Holding today's fiscal policy constant,
using the assumptions noted, produces the following results:
-
Interest payments on the national debt
increase. By the end of the 21-year period, these payments will
approach $450 billion annually, or 10 percent of the federal
budget.
-
Entitlement expenditures increase sharply
between 1998 and 2020, rising to $3 trillion in fiscal year 2020,
or 66 percent of the federal budget.
-
Non-defense discretionary spending also
increases, but at a more modest rate than entitlements. By 2020,
non-defense discretionary spending is at $1.1 trillion, or 24
percent of the federal budget.
-
Defense spending gradually declines over
the 21-year period until no money is available for this basic
function of government in the year 2020 (see ).
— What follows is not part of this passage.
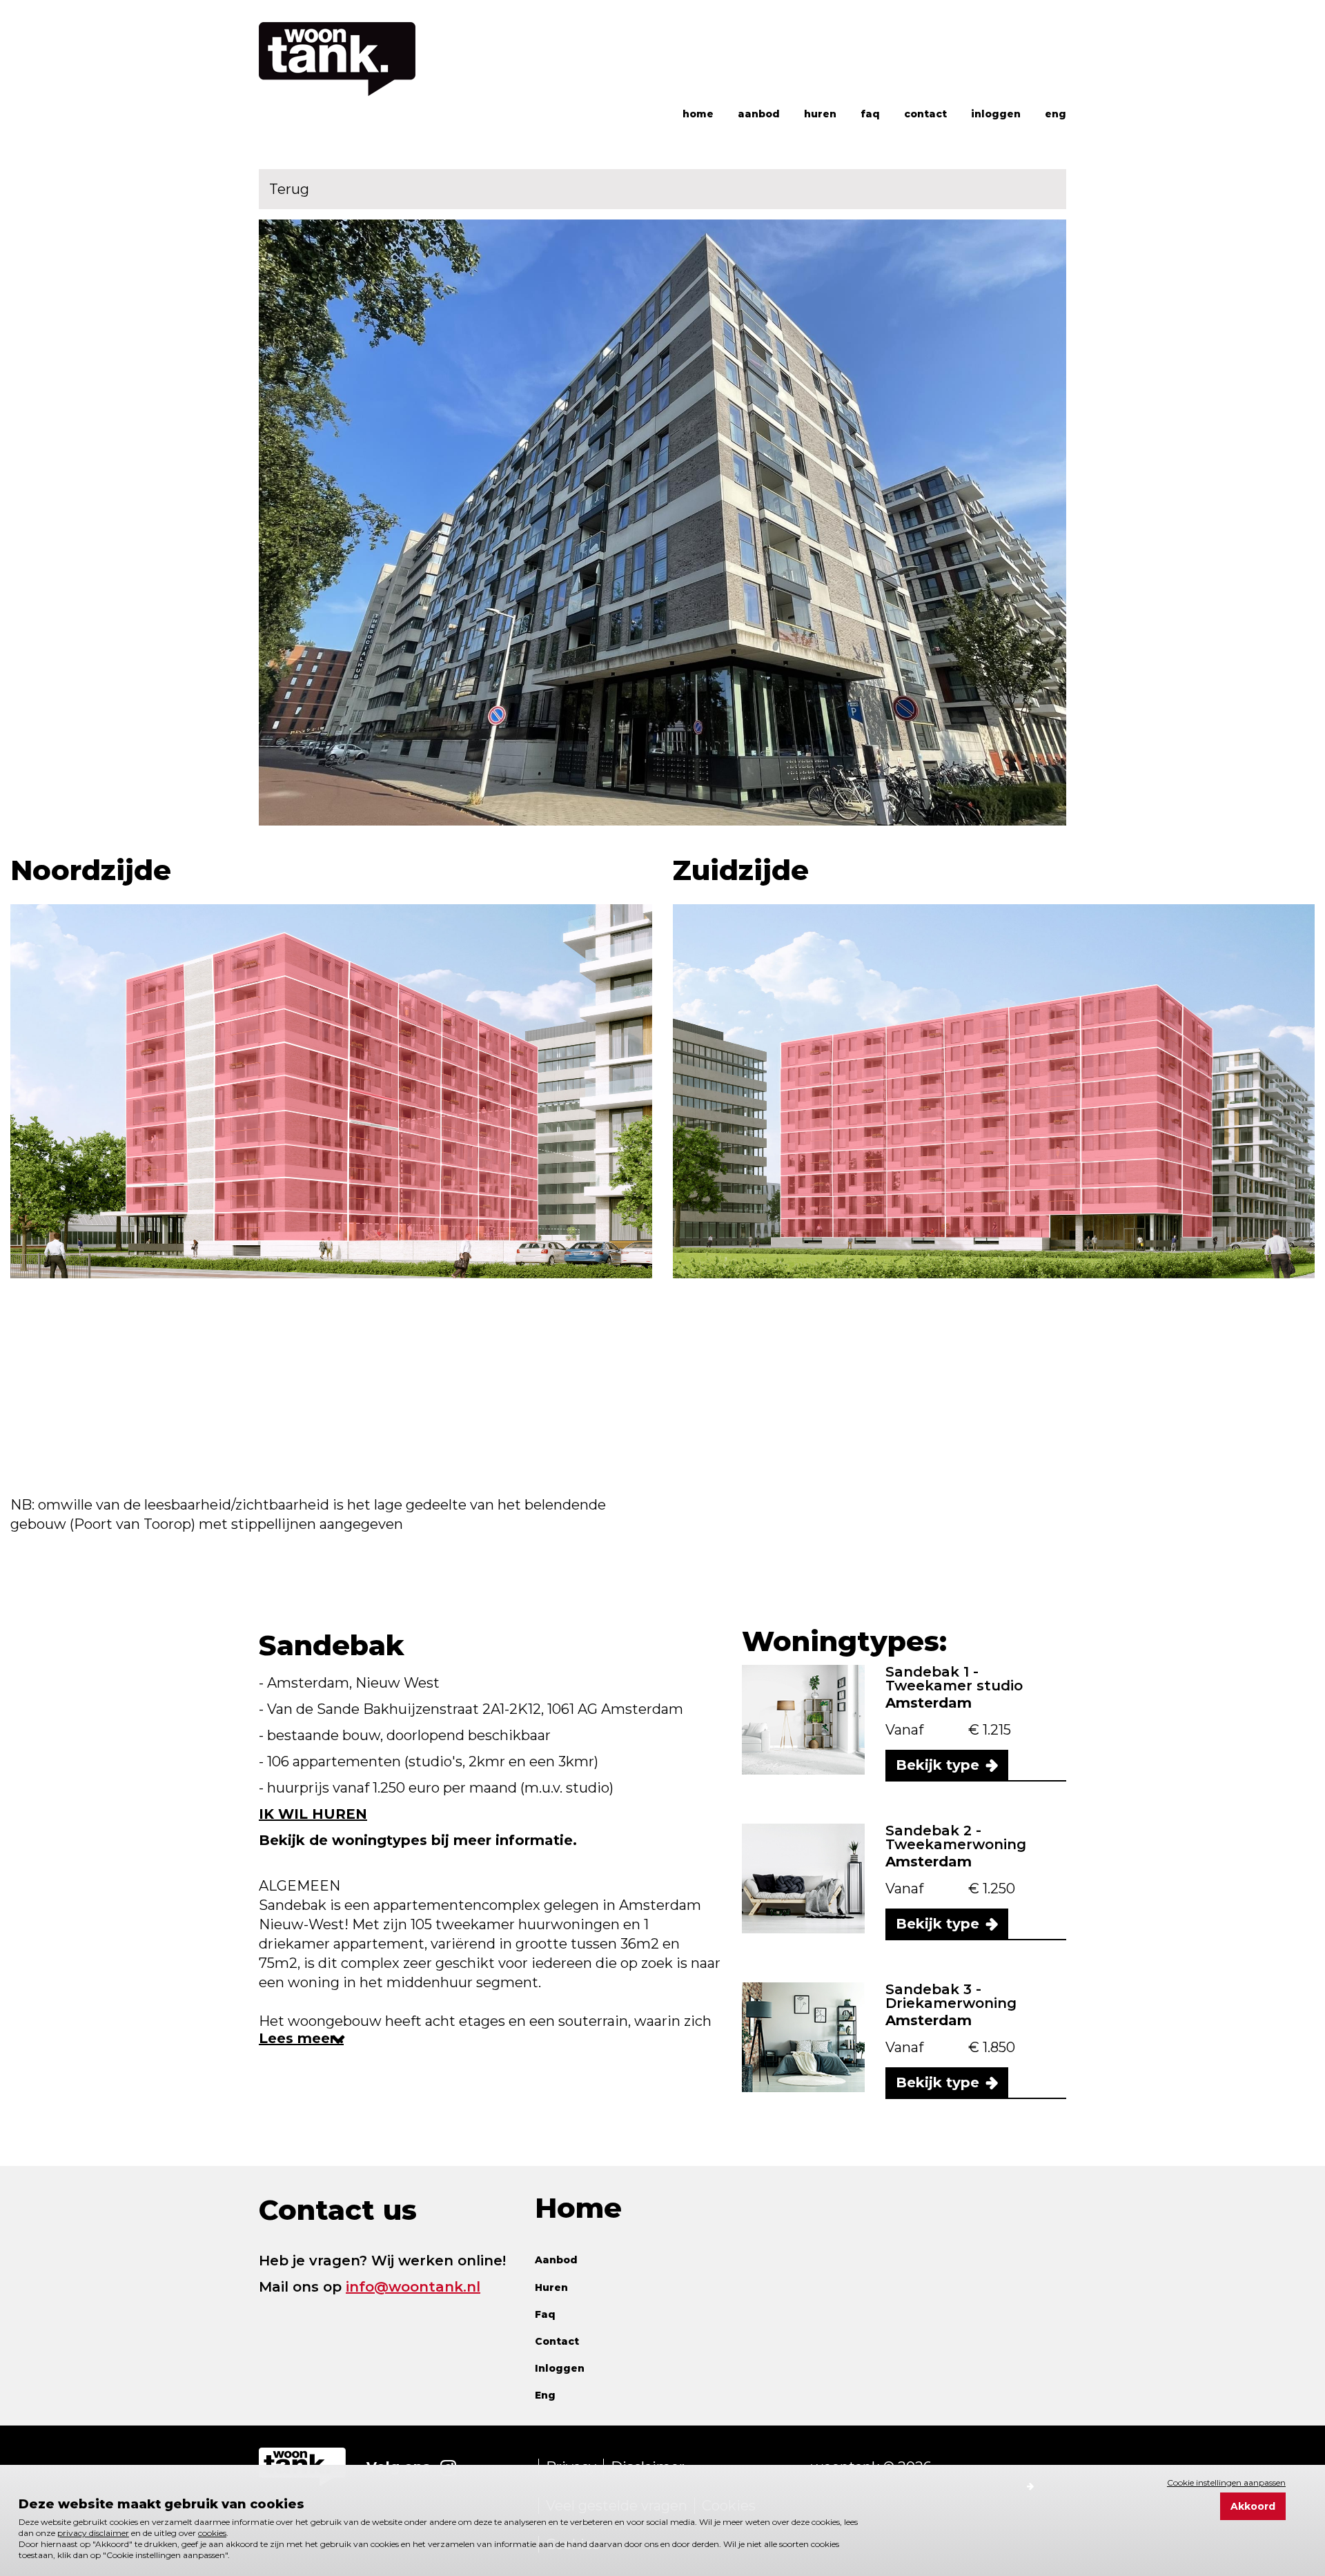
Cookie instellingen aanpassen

Note: It is important to recognize
that this projection is not a prediction that the defense budget
actually will go to zero by 2020. Rather, it is designed to show
that this will be the "default" outcome if current and future
administrations and Congresses hold to existing budget policies.
Avoiding this result would require a significant shift in budget
priorities. In effect, this projection is similar to several
projections indicating that, under current policies, Medicare and
Social Security eventually will be unable to pay benefits. In these
cases, as in defense, it is inconceivable that Congress would allow
this to happen. What all such projections provide is a warning that
policy changes are needed.
--Baker Spring is a Senior
Policy Analyst in The Kathryn and Shelby Cullom Davis International
Studies Center at The Heritage Foundation.
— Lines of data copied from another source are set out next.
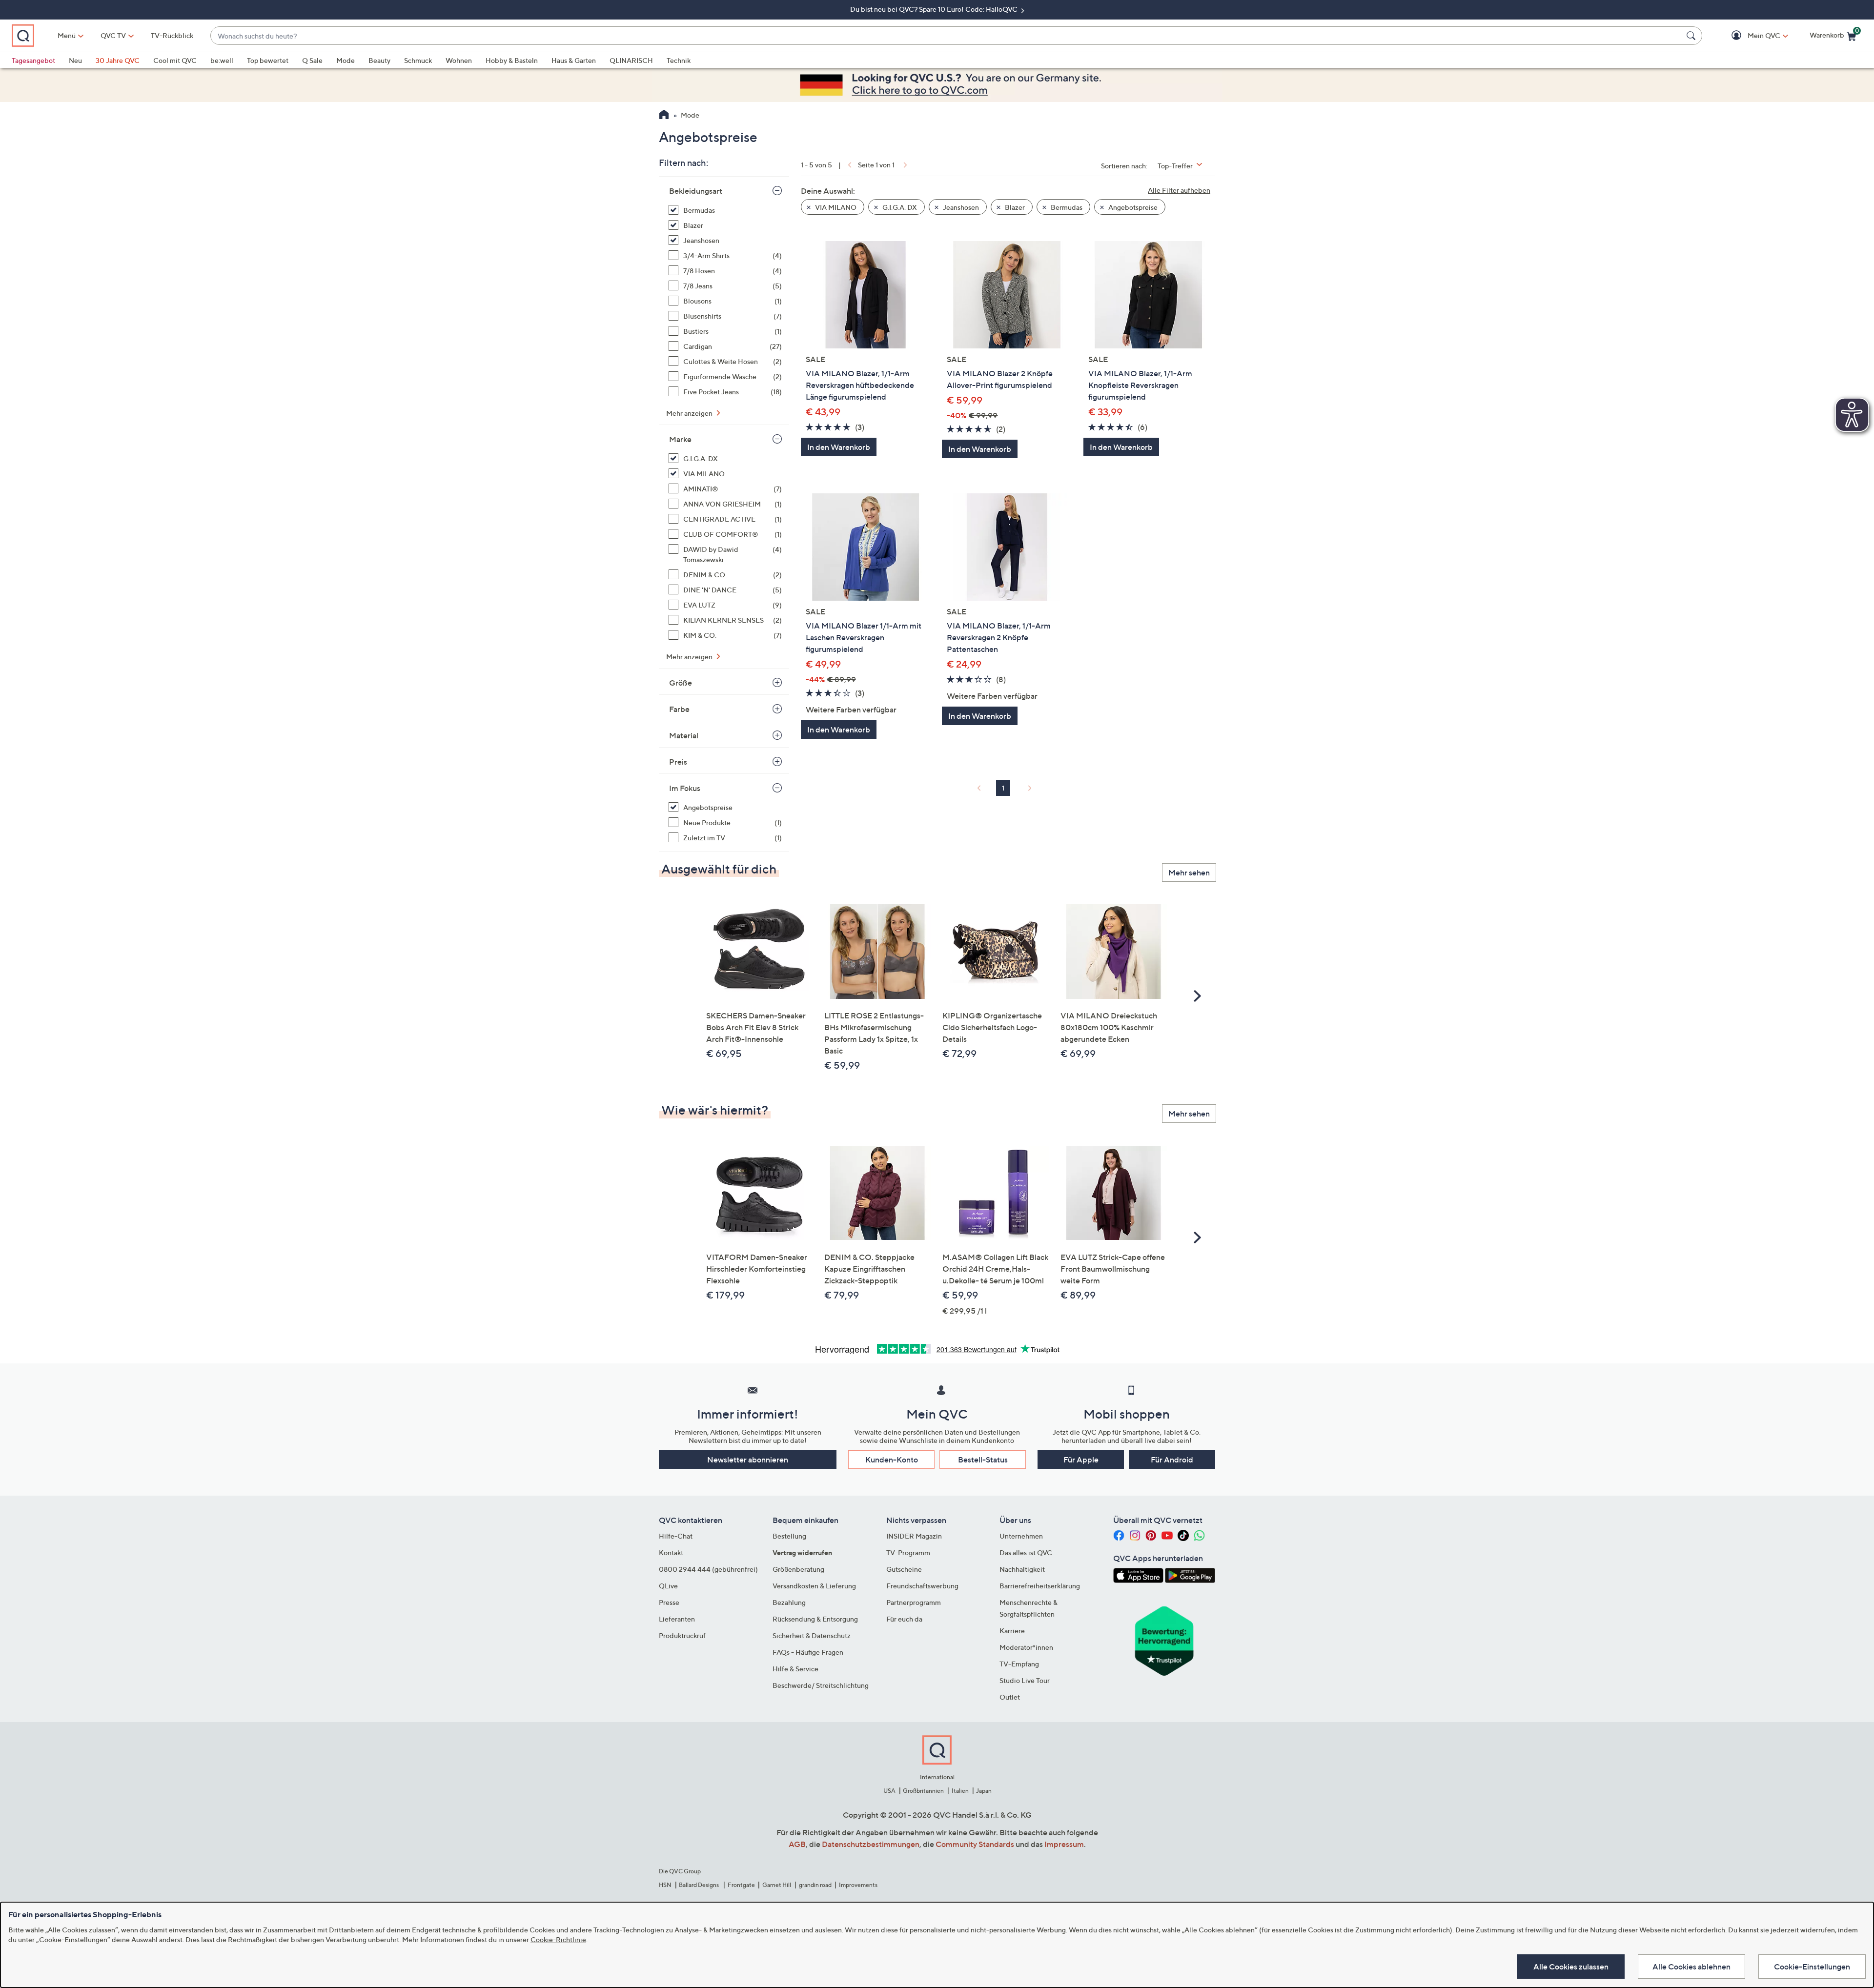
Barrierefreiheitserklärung (1039, 1586)
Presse (669, 1602)
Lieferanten (677, 1619)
--John S. Barry, during the preparation
of this study, was a Policy Analyst in Economics at The Heritage
Foundation.
Technical
Appendix
This budget analysis makes use of the Mark XI
Quarterly Macroeconomic Model created and maintained by WEFA
Inc.5 Specifically, Heritage
analysts used WEFA's September 1997 U.S. long-term forecast of over
1,600 economic variables for the period 1998-2020, including more
than 25 variables that measure federal tax and spending
priorities.6
The
WEFA model is maintained to forecast the most probable economic
conditions given historical trends, public policy, and likely
policy changes. Therefore, in its September long-term forecast,
WEFA assumes that payroll taxes earmarked for the Medicare Hospital
Insurance (HI) trust fund will be increased 136 basis points by
2020 (evenly split between employers and employees). WEFA also
assumes that payroll taxes earmarked for the Old-Age and Survivors
Insurance (OASI) and Disability Insurance (DI) trust funds will be
increased 348 basis points (evenly split between employers and
employees) by the year 2020. In both cases, the increase in tax
rates is phased in beginning in 2002. In other words, WEFA diverges
slightly from current law in order to forecast the most likely
economic outlook over the next 21 years.
However, this analysis depends on current
law to determine what would happen to defense spending if no reform
of entitlements is enacted and the commitment to a balanced budget
is maintained. Therefore, Heritage analysts reset all payroll tax
rates to their current law level. In light of these changes and
others discussed above, Heritage analysts made very limited use of
the WEFA model. Specifically, Heritage analysts excluded all
stochastic variables in the WEFA model except those relating to the
federal government's taxing and spending policies. That is, the
analysis assumes no change in current law with respect to federal
taxation and entitlement programs. Non-defense discretionary
spending is maintained at the level forecast in the WEFA September
long-term forecast. Interest payments on the debt (the level of
which is held constant after 1999) are assumed to respond to
WEFA-forecast interest rates.
Therefore, the analysis in this study can
be considered "static" because it does not assume any macroeconomic
response to a change in current-law federal tax and spending
priorities. In other words, relevant data were extracted from the
WEFA model for calculation in a Heritage-created spreadsheet model.
Specifically, Heritage analysts decreased defense spending to
accommodate (i.e., eliminate) forecast budget deficits. Thus, it is
assumed that Congress and the President maintain a balanced budget
policy by reducing only defense spending.